Billing for habilitative and rehabilitative services

May 15, 2017


With the passing of the Affordable Care Act (ACA) in 2010, habilitative and rehabilitative services and devices became one of the ten Essential Health Benefits (EHB) required to be covered by health care plans. Effective January 1, 2017, federal regulations clarified how these benefits should be covered by requiring parity in coverage limits for habilitative and rehabilitative services and requiring separate visit limits for each.1

As a result of these new regulations, habilitative and rehabilitative services must be tracked separately for all members, including out-of-area members, to ensure visit limits are not combined. Therefore, providers that submit claims for habilitative services may need to make a change to their billing practices to support compliance with these requirements.

How are habilitative and rehabilitative services defined?

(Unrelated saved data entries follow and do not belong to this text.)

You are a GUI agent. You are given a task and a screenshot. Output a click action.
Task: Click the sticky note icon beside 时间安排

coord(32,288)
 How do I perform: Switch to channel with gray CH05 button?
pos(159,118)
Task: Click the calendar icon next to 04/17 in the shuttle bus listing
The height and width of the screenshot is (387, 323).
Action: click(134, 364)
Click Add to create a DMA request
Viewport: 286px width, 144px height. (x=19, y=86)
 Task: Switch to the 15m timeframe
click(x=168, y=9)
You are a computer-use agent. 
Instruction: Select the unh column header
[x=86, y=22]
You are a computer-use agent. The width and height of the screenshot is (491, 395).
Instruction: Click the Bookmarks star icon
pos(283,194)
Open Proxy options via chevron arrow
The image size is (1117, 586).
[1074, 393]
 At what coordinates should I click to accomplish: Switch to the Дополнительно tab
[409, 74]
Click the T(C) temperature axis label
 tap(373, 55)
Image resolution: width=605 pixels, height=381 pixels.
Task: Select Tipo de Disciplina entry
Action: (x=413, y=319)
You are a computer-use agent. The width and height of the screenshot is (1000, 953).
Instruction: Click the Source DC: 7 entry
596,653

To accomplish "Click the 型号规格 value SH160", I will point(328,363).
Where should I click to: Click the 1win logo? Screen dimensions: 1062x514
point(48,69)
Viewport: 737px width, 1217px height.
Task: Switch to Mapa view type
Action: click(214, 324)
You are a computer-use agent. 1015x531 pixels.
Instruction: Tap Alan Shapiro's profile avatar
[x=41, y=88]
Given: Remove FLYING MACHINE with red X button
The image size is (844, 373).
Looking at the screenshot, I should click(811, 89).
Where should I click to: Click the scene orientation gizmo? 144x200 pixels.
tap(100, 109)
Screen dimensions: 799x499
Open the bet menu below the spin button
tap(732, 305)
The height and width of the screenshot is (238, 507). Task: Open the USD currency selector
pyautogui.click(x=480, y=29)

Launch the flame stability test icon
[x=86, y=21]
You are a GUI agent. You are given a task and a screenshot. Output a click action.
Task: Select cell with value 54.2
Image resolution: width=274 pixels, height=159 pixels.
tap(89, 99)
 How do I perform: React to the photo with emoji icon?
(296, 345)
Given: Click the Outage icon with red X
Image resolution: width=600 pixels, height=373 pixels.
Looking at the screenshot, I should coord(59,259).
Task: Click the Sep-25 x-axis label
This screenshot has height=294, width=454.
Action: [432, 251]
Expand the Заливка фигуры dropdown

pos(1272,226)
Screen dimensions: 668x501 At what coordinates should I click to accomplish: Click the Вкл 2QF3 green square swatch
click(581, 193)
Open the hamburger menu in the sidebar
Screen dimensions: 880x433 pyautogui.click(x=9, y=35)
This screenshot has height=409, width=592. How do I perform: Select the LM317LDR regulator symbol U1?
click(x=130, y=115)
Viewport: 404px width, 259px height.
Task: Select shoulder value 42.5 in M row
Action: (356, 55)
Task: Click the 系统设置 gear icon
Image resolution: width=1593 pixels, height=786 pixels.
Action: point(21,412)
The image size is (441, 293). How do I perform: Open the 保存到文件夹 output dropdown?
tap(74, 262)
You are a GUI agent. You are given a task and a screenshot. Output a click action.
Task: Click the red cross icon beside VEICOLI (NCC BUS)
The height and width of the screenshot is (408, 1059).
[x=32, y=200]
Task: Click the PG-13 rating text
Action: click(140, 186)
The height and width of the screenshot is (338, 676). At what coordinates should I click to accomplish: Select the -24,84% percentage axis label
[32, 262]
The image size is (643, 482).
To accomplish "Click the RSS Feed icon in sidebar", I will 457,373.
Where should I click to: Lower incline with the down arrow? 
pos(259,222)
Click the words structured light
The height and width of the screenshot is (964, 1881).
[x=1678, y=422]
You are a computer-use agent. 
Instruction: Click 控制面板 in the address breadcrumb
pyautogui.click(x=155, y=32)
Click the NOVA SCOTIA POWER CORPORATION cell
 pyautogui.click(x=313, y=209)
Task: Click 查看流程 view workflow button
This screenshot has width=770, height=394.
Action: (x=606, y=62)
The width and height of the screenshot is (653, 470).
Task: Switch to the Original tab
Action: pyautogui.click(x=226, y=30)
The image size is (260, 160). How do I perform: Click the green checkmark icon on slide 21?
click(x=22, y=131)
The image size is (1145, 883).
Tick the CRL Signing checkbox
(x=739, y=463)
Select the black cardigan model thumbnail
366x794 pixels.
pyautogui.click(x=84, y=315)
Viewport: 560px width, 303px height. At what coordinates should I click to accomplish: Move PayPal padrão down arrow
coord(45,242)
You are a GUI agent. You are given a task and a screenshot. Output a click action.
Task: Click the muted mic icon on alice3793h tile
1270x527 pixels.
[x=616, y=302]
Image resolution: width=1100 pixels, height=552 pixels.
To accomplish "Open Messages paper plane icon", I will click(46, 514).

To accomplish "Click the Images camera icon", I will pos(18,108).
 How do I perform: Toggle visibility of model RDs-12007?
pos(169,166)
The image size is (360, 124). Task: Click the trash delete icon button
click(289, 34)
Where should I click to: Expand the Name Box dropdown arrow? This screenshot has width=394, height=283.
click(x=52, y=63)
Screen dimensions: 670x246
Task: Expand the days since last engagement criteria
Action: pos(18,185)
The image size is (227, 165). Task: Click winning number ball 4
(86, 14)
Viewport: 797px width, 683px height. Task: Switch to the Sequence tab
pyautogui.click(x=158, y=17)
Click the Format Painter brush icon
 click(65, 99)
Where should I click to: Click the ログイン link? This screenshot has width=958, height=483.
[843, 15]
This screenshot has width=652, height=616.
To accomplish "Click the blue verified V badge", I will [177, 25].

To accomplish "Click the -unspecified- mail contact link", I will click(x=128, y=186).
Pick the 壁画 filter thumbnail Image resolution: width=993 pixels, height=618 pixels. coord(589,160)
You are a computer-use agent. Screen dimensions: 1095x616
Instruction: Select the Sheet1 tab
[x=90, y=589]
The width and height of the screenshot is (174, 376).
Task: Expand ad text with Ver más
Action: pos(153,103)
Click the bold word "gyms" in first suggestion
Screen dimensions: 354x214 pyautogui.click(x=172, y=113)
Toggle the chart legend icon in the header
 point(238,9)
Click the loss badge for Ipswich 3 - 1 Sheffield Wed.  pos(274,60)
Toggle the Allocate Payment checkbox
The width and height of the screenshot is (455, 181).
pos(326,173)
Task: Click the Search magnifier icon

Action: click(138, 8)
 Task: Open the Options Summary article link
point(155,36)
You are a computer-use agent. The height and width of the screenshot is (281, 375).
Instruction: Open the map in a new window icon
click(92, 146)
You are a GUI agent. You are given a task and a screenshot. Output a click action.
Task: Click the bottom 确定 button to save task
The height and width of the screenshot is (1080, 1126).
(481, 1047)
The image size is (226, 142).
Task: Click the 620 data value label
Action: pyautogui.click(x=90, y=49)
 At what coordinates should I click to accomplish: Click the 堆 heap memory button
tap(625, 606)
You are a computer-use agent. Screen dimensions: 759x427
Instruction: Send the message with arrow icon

Federal regulations define these services as follows:

  • Habilitative services: Health care services and devices that help a person keep, learn, or improve skills and functioning for daily living. Examples include therapy for a child who is not walking or talking at the expected age. These services may include physical and occupational therapy, speech-language pathology, or other services for people with disabilities in a variety of inpatient and/or outpatient settings.
  • Rehabilitative services:
  • Rehabilitative services, including devices, are provided to help a person regain, maintain, or prevent deterioration of a skill or function that has been acquired but then lost or impaired due to illness, injury, or disabling condition.2

Billing requirements

When billing habilitative services on claims for Independence or out-of-area BlueCard® members, providers should use the available HCPCS modifier SZ (Habilitative Services). This billing requirement applies to claims for both professional and outpatient facility services. Also note the following for electronic claims:

  • Professional claims: The modifier is coded in the SV1 segment.
  • Facility claims: The modifier is coded in the SV2 segment.

Without the SZ modifier, the service will be considered rehabilitative; however, if providers use the modifier appropriately, Independence and other Blue Plans can track habilitative and rehabilitative services separately and comply with EHB requirements of the ACA regulations.

Note: The HCPCS code modifier SZ was created in 2014, so some offices may already bill with this modifier for habilitative services claims.

For more information

For more information about habilitative and rehabilitative services, review the following policies:

  • Commercial: #10.03.01g: Physical Medicine, Rehabilitation, and Habilitation Services;
  • Medicare Advantage: #MA10.003b: Physical Medicine & Rehabilitation Services: Physical Therapy (PT) and Occupational Therapy (OT).

To view these policies, visit our Medical Policy Portal and select Accept and Go to Medical Policy Online. Then select the Commercial or Medicare Advantage tab and type the policy name or number in the Search field.

1See the regulation at 45 CFR ? 156.115.

2See preamble in the 2016 Notice of Benefit and Payment Parameters (80 FR 10749).